● Exercise prompt: Every record that follows must be duplicated exactly, with images left out.
Provided records START
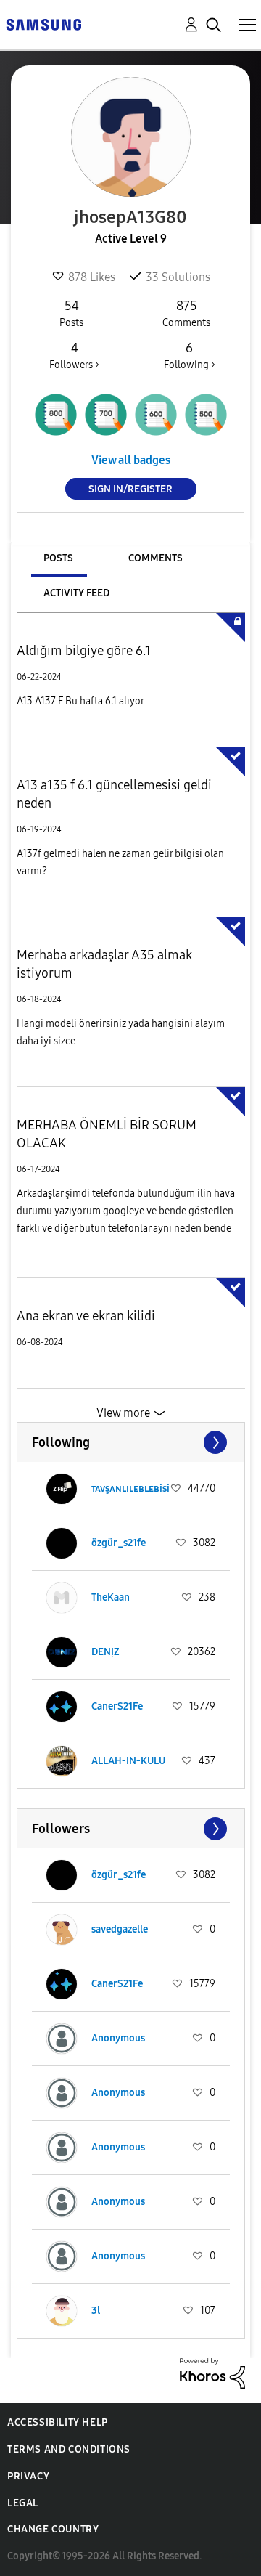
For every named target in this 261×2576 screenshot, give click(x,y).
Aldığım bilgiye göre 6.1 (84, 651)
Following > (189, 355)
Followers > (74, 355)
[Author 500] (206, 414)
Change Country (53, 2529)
Provided records END
● Answer for the task:
For every named target in this 261×2576 screenshot, give click(x,y).
Aldığım bilgiye göre 6.1 (84, 651)
Following > (189, 355)
Followers > (74, 355)
[Author 500] (206, 414)
Change Country (53, 2529)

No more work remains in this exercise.